Yang menjadi persoalan mungkin : siapkah? Padahal kematian tidak membutuhkan keadaan siap tidak siap. Artinya, kapan dan bagaimanapun harus siap menghadapi kematian tersebut. Sebelum maut menjelang, kita persiapkan diri kita dengan amal kebaikan sebanyak-banyaknya. Paling tidak, maksiat harus kita hindari secara mutlak.
“Kebanyakan kita percaya bahwa manusia pasti mati, tapi tak satupun yang percaya kalau kematian kita bisa datang amat cepat.”
Itulah mungkin yang menjadi sebab beberapa dari kita jarang memikirkan bagaimana cara menghadapi mati. Otomatis tidak pernah pula berusaha untuk belajar bagaimana cara hidup.
Kita menganggap kematian masih terhampar jauh. Padahal sedetik kemudian bukan tidak mungkin dia tiba dengan kereta expresnya. Kita hidup tanpa arah, tanpa tujuan. Kita berusaha mencari uang untuk bertahan hidup, hidup untuk apa kita tidak tahu. Kita bekerja dan berusaha memenuhi kebutuhan lahiriah dan batiniah saja, bukan untuk keperluan spiritual. Kita bahkan, mungkin, tidak tahu persis makna spiritual.Paling hanya merupakan sarana untuk menghilangkana penderitaan. Ketika kesenangan menghampiri, kekuatan spiritual itu seakan menjadi gudang yang hanya patut ditertawakan saja.
Apakah hidup kita sudah sesuai dengan yang diajarkan oleh agama dan Tuhan. Itu kalau kita menganut agama dan percaya Tuhan. Jika tidak, yah, setidaknya kita yakin kalau hidup selama ini tidak sia-sia. Hati nurani kita dapat menjawabnya dengan cerdas.
Bagaimana bila di alam kubur itu kita mendapat siksa kubur? Rasanya seperti mimpi buruk berkepanjangan hingga kiamat tiba, tanpa kesempatan untuk bangun sama sekali!
Rasa sakit saat mengalami kematian itu mengerikan. Namun hilangnya kesempatan dan ketidakpastian di alam kematian nanti terasa lebih mengerikan.
Allah memegang jiwa ketika matinya dan jiwa yang belum mati di waktu tidurnya; maka Dia tahanlah jiwa yang telah Dia tetapkan kematiannya dan Dia melepaskan jiwa yang lain sampai waktu yang ditetapkan . Sesungguhnya pada yang demikian itu terdapat tanda-tanda kekuasaan Allah bagi kaum yang berfikir. (QS 39-Az-Zumar:42)

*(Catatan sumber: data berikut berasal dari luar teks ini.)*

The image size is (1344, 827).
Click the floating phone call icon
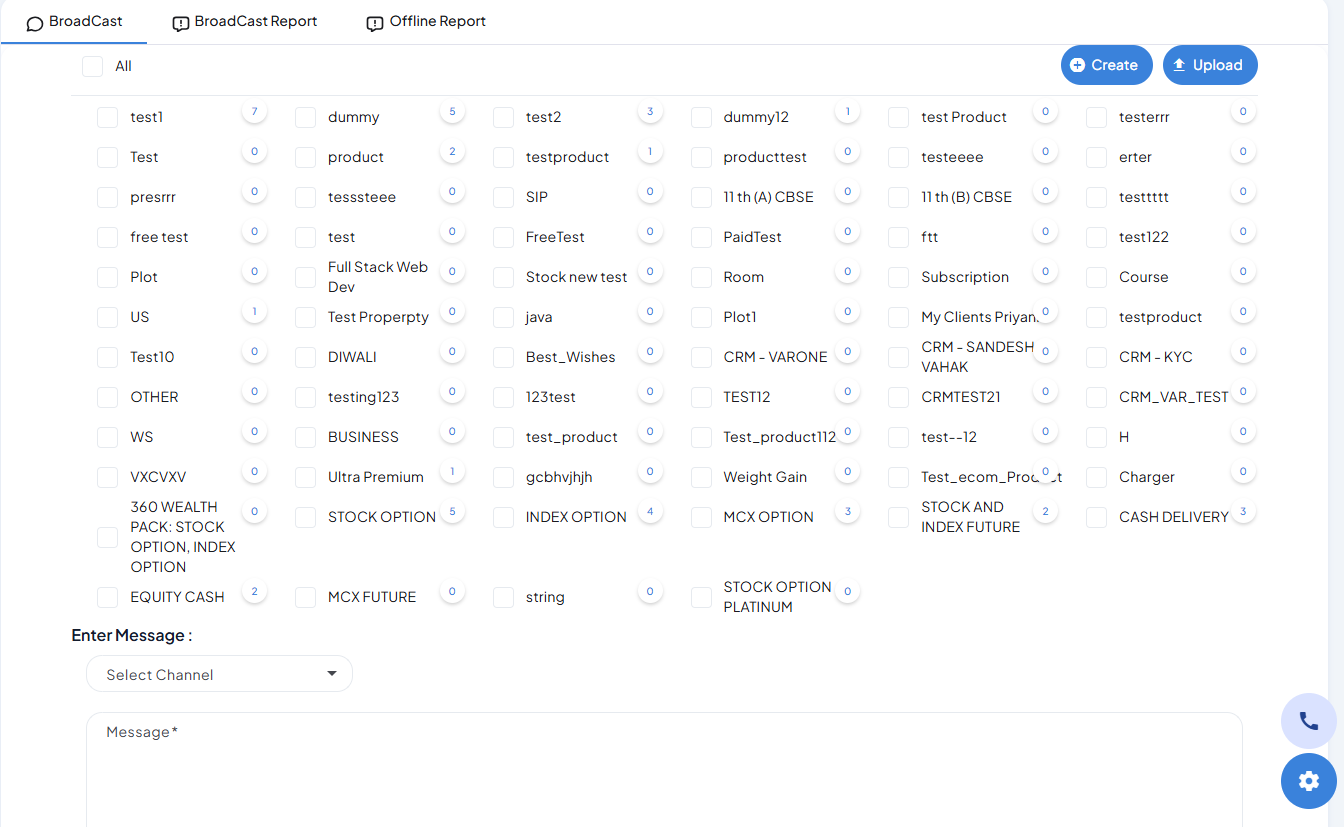coord(1308,721)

Dan ditiuplah sangkalala, maka tiba-tiba mereka keluar dengan segera dari kuburnya kepada Tuhan mereka. Mereka berkata: “Aduhai celakalah kami! Siapakah yang membangkitkan kami dari tempat tidur kami ?”. Inilah yang dijanjikan Yang Maha Pemurah dan benarlah Rasul-rasul. (QS 36-Yaasiin:51-52)

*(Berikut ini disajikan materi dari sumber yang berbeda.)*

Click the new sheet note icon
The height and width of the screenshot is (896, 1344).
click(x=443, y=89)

Pembicaraan tentang makna mati sebenarnya berpangkal dari tiga pertanyaan abadi yang berlangsung sepanjang sejarah manusia, yaitu Dari mana, mau kemana dan untuk apa hidup manusia di muka bumi ini, min aina, ila aina wa limadza ?

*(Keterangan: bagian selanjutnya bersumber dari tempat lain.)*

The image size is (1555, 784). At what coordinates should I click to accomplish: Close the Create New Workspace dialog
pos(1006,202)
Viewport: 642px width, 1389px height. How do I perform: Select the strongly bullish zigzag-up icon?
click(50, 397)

Pertanyaan pertama dan kedua hanya ada dua jawaban, yaitu orang beragama menjawab bahwa manusia berasal dari Tuhan dan akan kembali kepada Tuhan, sedang orang atheis menjawab bahwa manusia itu berasal dari proses alamiah dan akan hilang secara alamiah. Meski demikian rincian dari jawaban itu, terutama untuk pertanyaan ke tiga, sangat beragam dan rumit, serumit dan se ragam manusia itu sendiri.
“Sesungguhnya kematian adalah haq, pasti terjadi, tidak dapat disangkal lagi. Allah Subhanahu wata’ala berfirman, artinya, “Dan datanglah sakaratul maut yang sebenar-benarnya. Itulah yang kamu selalu lari dari padanya.” (QS: Qaaf: 19)
Kematian adalah terputusnya hubungan ruh dengan badan, kemudian ruh berpindah dari satu tempat ke tempat yang lain, dan seluruh lembaran amal ditutup, pintu taubat dan pemberian tempo pun terputus.
Nabi shallallahu ‘alaihi wasallam bersabda, yang artinya: “Sesungguhnya Allah menerima taubat seorang hamba selama belum sekarat.” (HR: At-Turmu-dzi dan Ibn Majah, dishahihkan Al-Hakim dan Ibn Hibban)

Pagi itu, Rasulullah dengan suara tidak seperti biasa memberikan kutbah, "Wahai umatku, kita semua ada dalam kekuasaan Allah dan cinta kasih-Nya. Maka taati dan bertakwalah kepada-Nya. Kuwariskan dua perkara pada kalian, Al Qur'an dan sunnahku. Barang siapa mencintai sunnahku, berarti mencintai aku dan kelak orang-orang yang mencintaiku, akan masuk syurga bersama-sama aku."